I'm beginning to think I may be like that. Be it Asperger's or whatever other issue I have (ADD/other similar issue that keeps me from functioning properly), I think I might have that almost innate ability, talent, to look like I'm fine, to look like I don't have an issue, to pretend without really wanting to, making my problems, however simple or complex to solve once identified, hard to catch.
But my problem is not motivation. I have plenty of that. Nor is it reliance upon others. I would love to manage without anyone, and I feel guilty when I feel like I don't. I happily set sail into a project and I'm really motivated to see it to its end successfully. I want to succeed, and do my best towards it, so much that it hurts. But I fail.
The reason I get up late and thus have to run after the bus in the morning isn't that I'm not motivated, that I don't want to go to school. I do want to go. I love school. It's because for some reason, until pushed by external factors, my brain feels like it's switched off.

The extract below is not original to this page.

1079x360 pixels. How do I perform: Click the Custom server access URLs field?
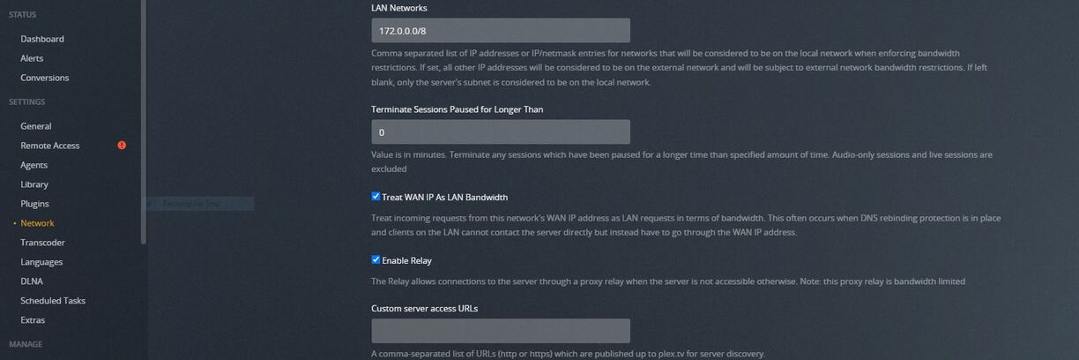click(500, 331)
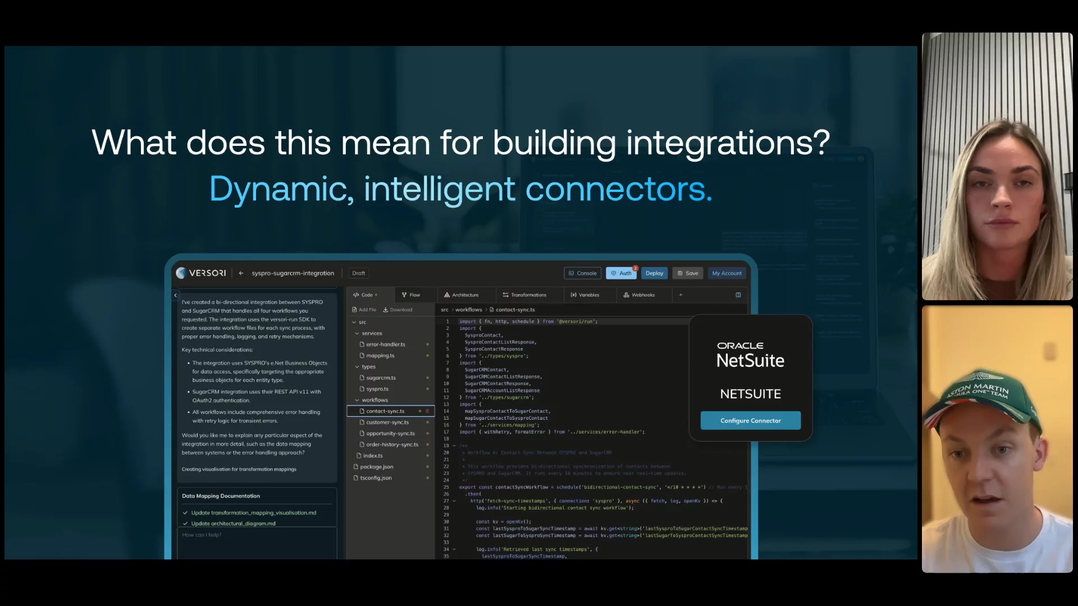This screenshot has height=606, width=1078.
Task: Fold code block at line 27
Action: click(454, 501)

After years of denying it with awful results, I now accept that there's something majorly flawed inside me, just that we haven't put the finger on it yet. It's not motivation or even concentration. I'm medicated for the ADD (Vyvanse) and it helps my concentration a ton. But the rest of the issues aren't fixed, and with me, uneffective but determined to make it better, and my mother, who pretty much tried everything a mother can try, I would be really surprised if this were something only motivation and hard work can solve.
PS: Lol, this is seriously getting derailed, but it's my thread, so it's fine, right?